SHAKA • 23

7 1 0
                                    

Tidak ada yang tau akhirnya akan seperti apa, cukup jalani dan nikmati. Semua akan berjalan dengan semestinya.


***

“Udah, lupain, sekarang kita jalan-jalan aja yuk, mau enggak?” tanya Dika sesaat setelah mereka selesai sarapan.

Dika masih berada di rumah Assya. Menungguinya hingga gadis itu merasa baikan. Setelah insiden tadi pagi, ia terus saja mengajak Assya berbicara, entah melucu dan lainnya.

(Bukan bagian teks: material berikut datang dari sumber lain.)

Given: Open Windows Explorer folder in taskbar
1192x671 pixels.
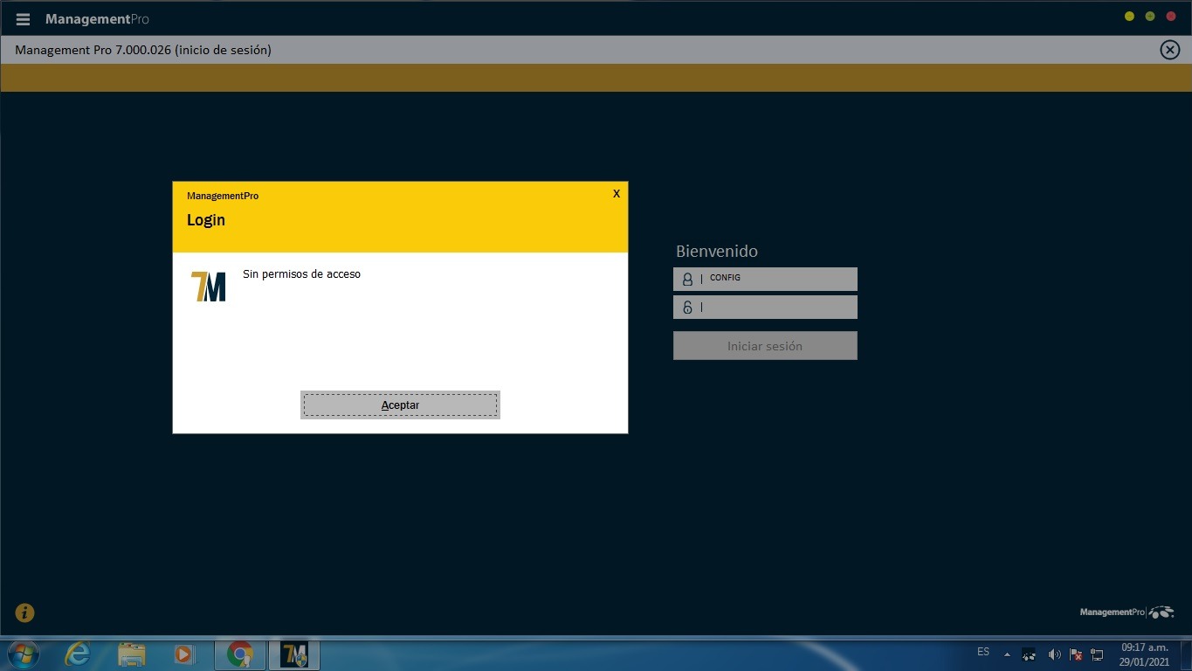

Assya mengangguk. “Boleh deh, ke taman, yuk?”

“Oke, siap-siap dulu, gih.”

“Masih sedih, Dika. Gimana nyembuhinnya?” Dika tak kuasa melihat wajah sendu di depannya, dengan segera ia memeluk perempuan yang sudah ia anggap adiknya itu dengan erat. Berharap pelukannya mampu mengurangi kesedihan.

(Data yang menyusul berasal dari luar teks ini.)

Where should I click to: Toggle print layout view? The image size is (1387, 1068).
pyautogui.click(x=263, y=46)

“Enggak papa, Sya. Nangis aja enggak papa, enggak ada yang ngelarang, tapi perlu diinget, kamu boleh nangis tapi, enggak dengan menyerah. Paham, Sya?”

Assya mengangguk sebagai jawaban.

“Udah, gih beres-beres,” ingat Dika melepaskan pelukannya.

***

“Assya?” Suara seseorang menginterupsi keduanya yang tengah duduk bersantai di pinggir danau. Menikmati keindahan air yang begitu menenangkan.

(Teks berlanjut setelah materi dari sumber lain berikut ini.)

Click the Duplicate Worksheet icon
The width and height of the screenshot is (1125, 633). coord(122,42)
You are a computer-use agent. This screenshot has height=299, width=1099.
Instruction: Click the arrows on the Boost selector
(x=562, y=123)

Keduanya menoleh dan mendapati seorang laki-laki berbadan kekar berada tak jauh dari mereka berada.

“Hallo, Assya, Dika, apa kabar?” sapa seseorang.

“Alhamdulillah kabar kita baik. Mas Shaka gimana?” Ya, orang yang menghampiri keduanya merupakan Shaka.

“Baik juga, udah lama enggak ketemu, ya? Saya boleh gabung?” tawar Shaka, sedangkan keduanya saling tatap hingga akhirnya. “Iya, Mas. Boleh, silakan.”

“Omong-omong gimana sekolah kalian? Lancar?” Shaka mengambil posisi di sebelah Dika, laki-laki yang mengenakan kaos putih pendek dan training hitam panjang itu mengarahkan pandangan sesekali ke arah danau.

“Sejauh ini lancar, sih, Bang. Ya walaupun sesekali bikin pusing, tapi masih bisa diatasi,” jawab Dika sembari mengambil cemilan di depannya.

“Walaupun kemarin-kemarin dibikin runyam sama nih anak satu,” lanjutnya terkekeh. Assya melotot, tanpa kata ia langsung menepuk pundak temannya keras.

Shaka ikut terkekeh. “Kenapa, nih?”

“Itu, gara-gara dia enggak dikasih tau sesuatu hal terkait meninggalnya Nenek, sedangkan orangtuanya udah tau dari lama,” bocornya, Dika memang punya mulut ember. Ngapain pake diceritain segala.

“Lho, masalah apa kalo boleh tau?”

“Ada, deh.” Assya menjawab dengan sendu, garis wajahnya pun seketika berubah.

“Oh, oke.”

Saat sedang melanjutkan obrolan, sering telefon milik Dika berbunyi membuat laki-laki itu segera mengangkatnya.

“Iya, Bunda?”

“Oh, oke. Dika pulang sekarang.” Sambungan telepon terputus.

“Sorry, Sya, aku harus pulang dulu. Mendadak Eyang di Jogja ngabarin kalo ada acara nanti siang, enggak papa aku tinggal? Atau mau pulang sekarang? Atau pulang sama Bang Shaka?”

Atensi Assya beralih menatap Shaka. Sedang Shaka mengangguk. “Boleh, Dik. Kamu pulang duluan aja, nanti Assya pulang sama saya, jangan lupa kabarin orangtuanya kalo ketemu. Assya aman sama saya,” jawab Shaka santai.